WHAT YOU ARE ASKED TO DO
Below are the records; return exactly the lines from the one with "Task: Enable the" through the final line, both included, minus any pictures.

ENTRIES SUPPLIED
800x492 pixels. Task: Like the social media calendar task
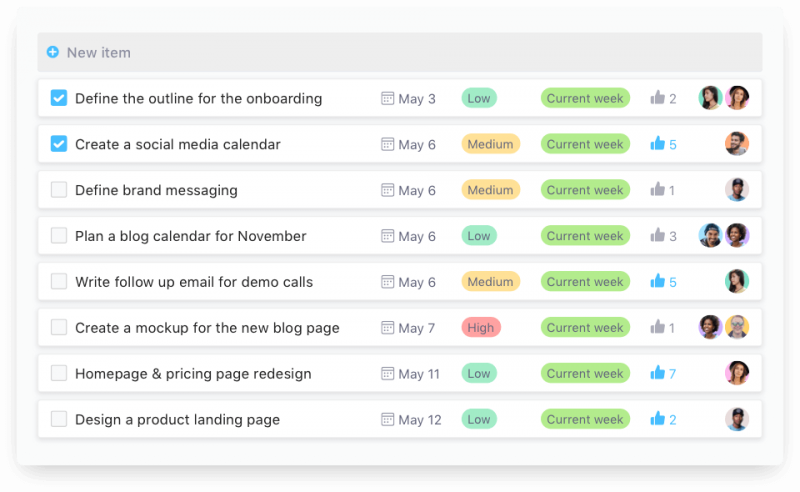[x=657, y=144]
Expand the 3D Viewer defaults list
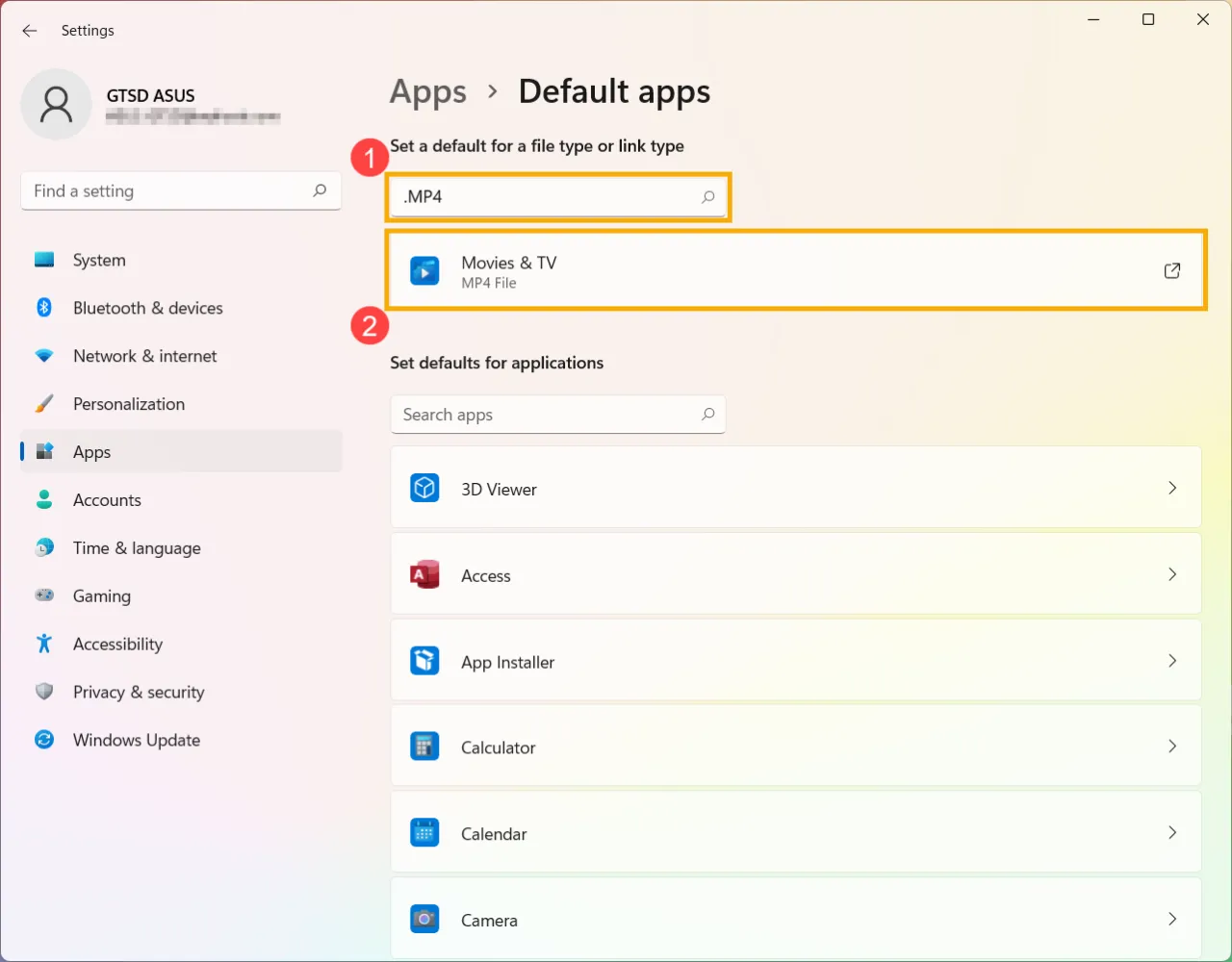Viewport: 1232px width, 962px height. point(1172,488)
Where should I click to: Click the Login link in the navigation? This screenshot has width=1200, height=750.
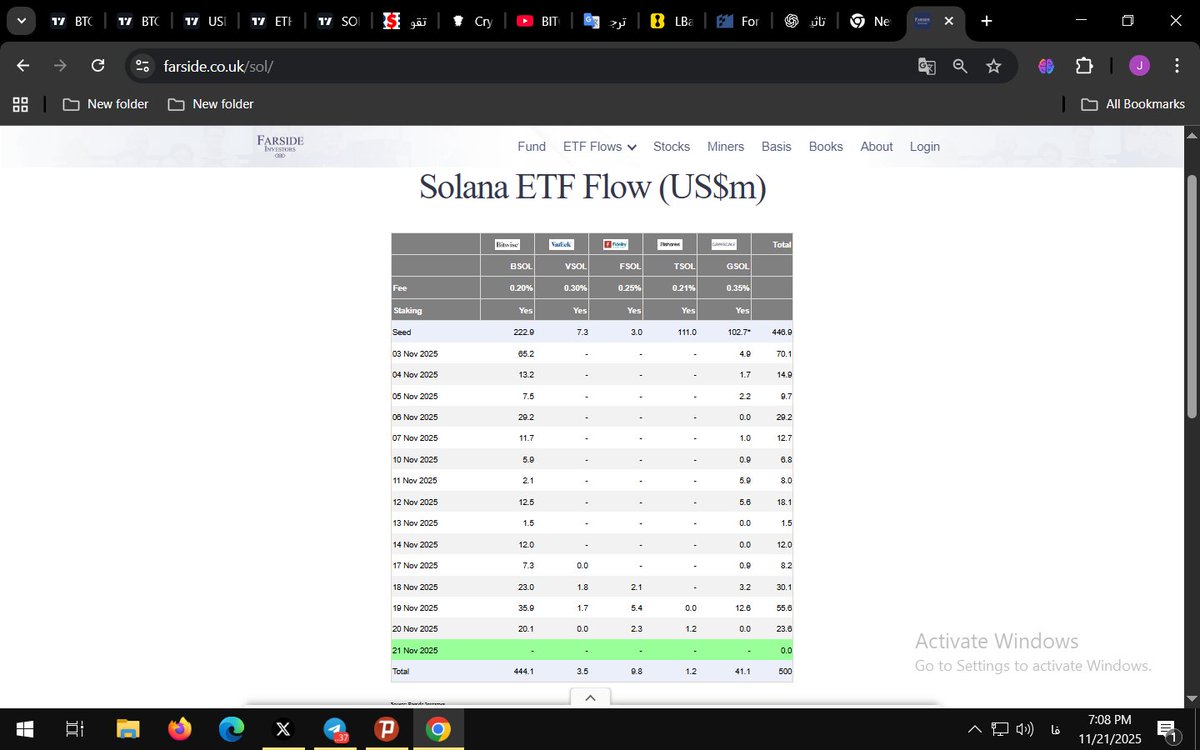pos(924,146)
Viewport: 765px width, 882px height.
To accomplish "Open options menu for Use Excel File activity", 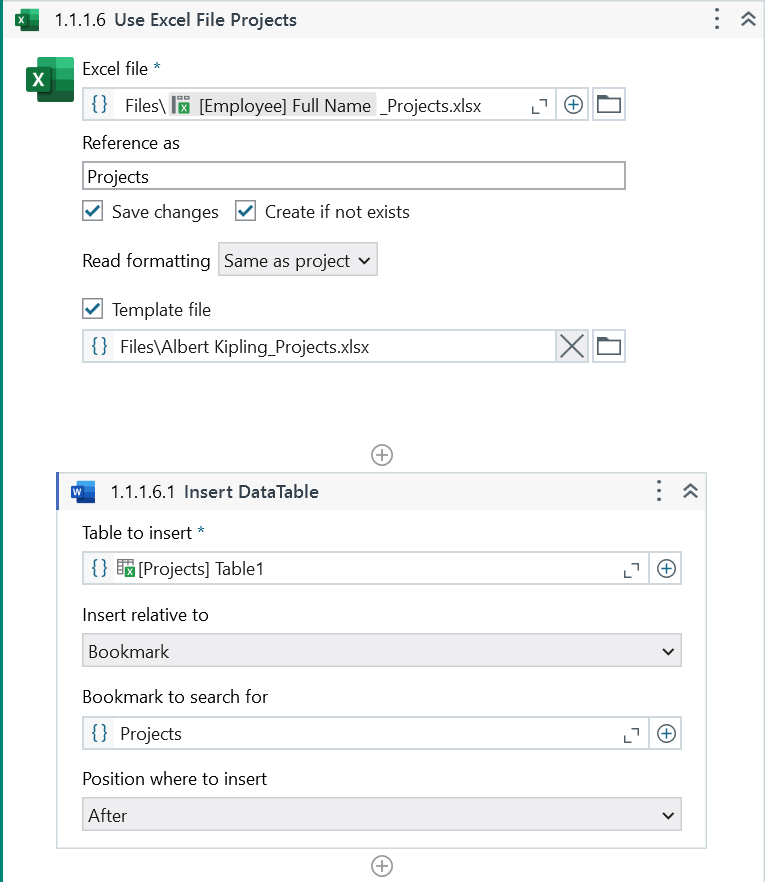I will (x=716, y=19).
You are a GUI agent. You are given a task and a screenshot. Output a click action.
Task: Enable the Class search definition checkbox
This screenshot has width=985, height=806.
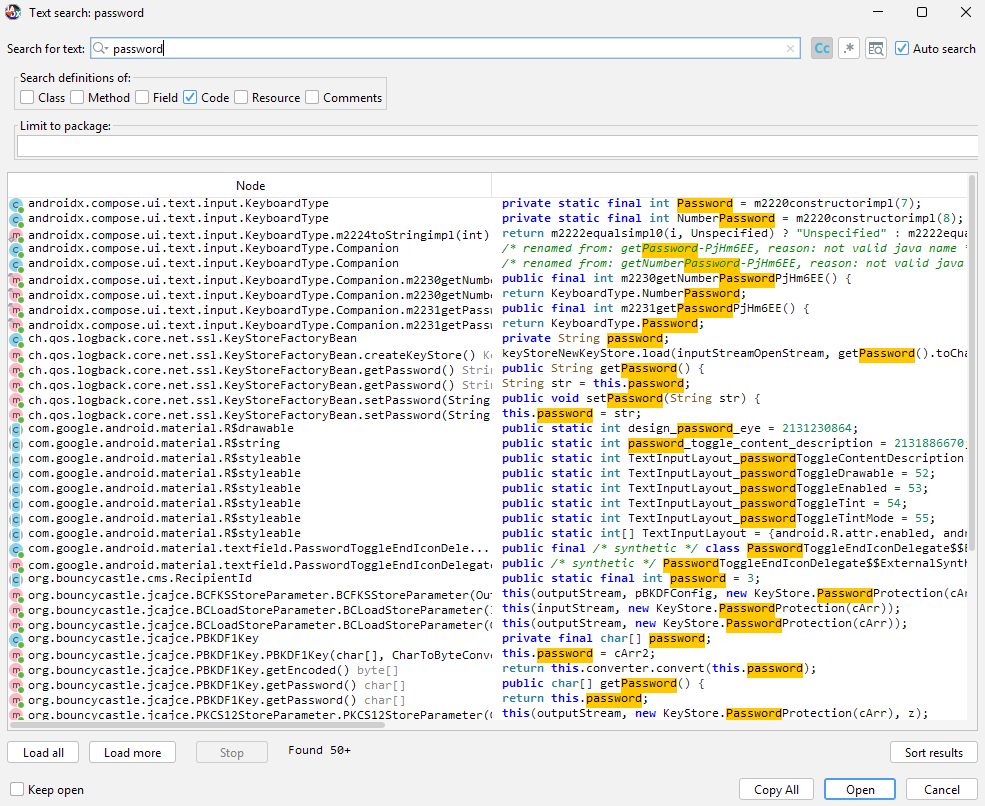[27, 97]
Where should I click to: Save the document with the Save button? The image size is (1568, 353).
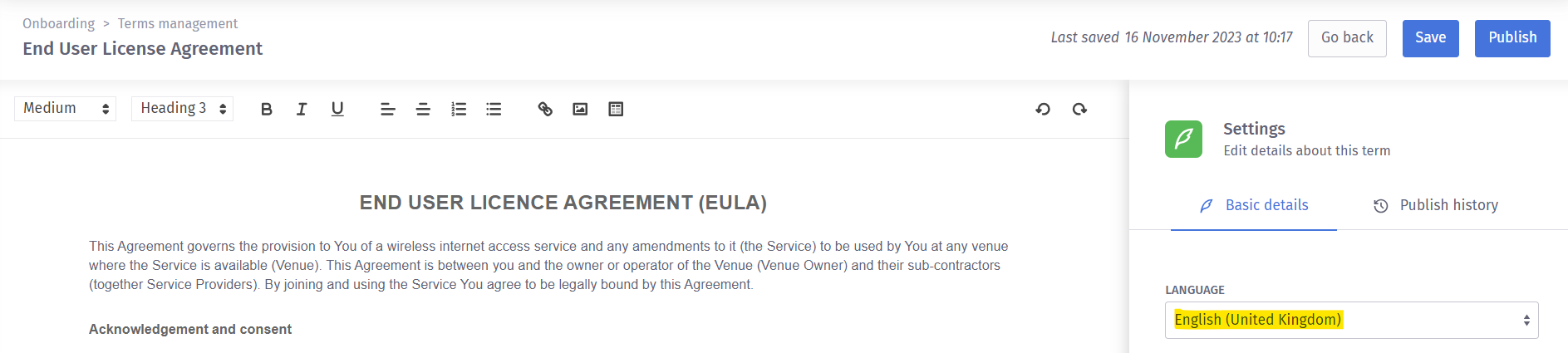pos(1430,38)
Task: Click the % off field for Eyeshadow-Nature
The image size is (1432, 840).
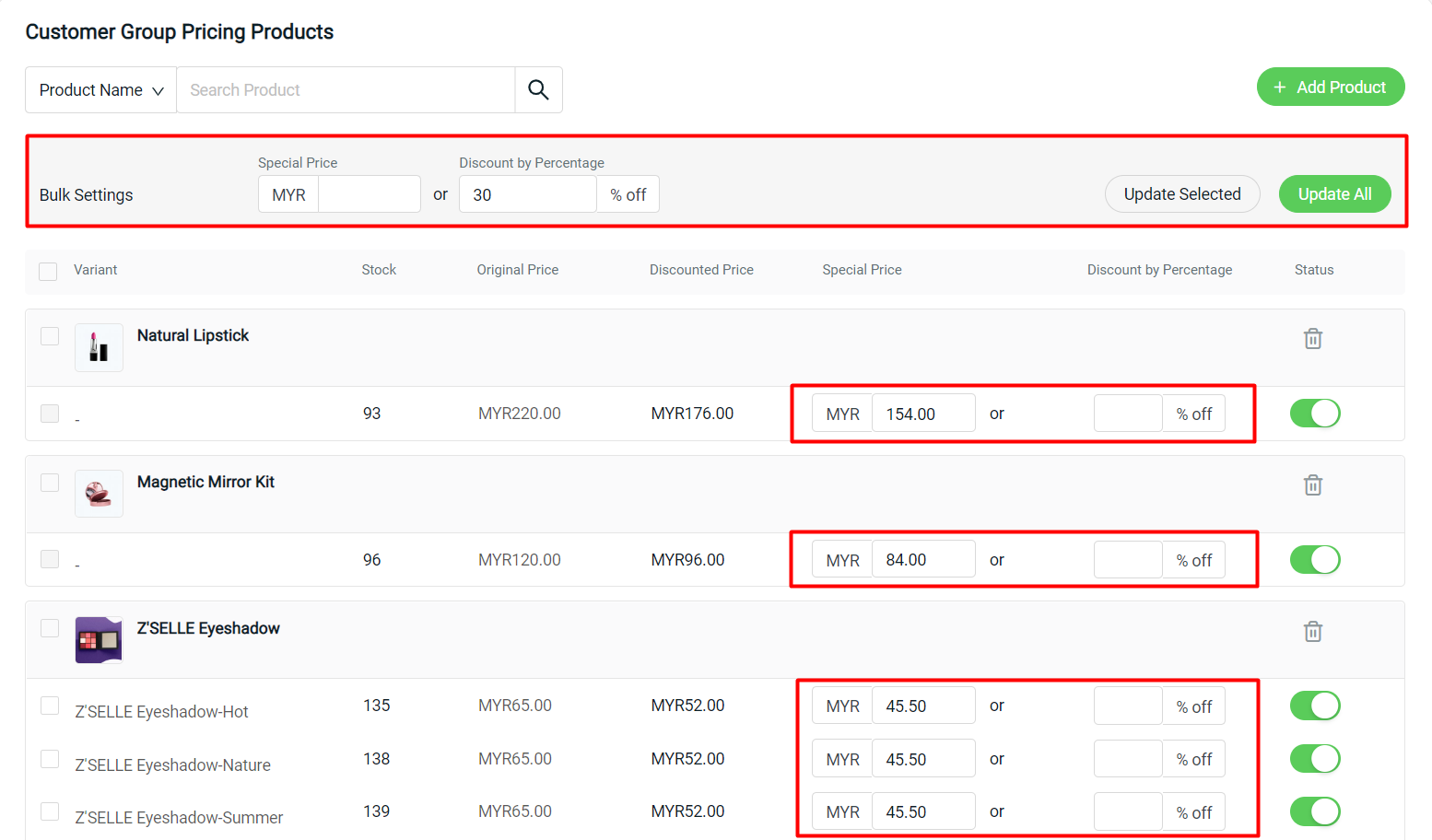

FINAL ANSWER
Task: Enable the Class search definition checkbox
This screenshot has width=985, height=806.
[27, 97]
Where should I click to: Save the document with the Save button? The image size is (1568, 353).
pos(1430,38)
Task: Click the % off field for Eyeshadow-Nature
The image size is (1432, 840).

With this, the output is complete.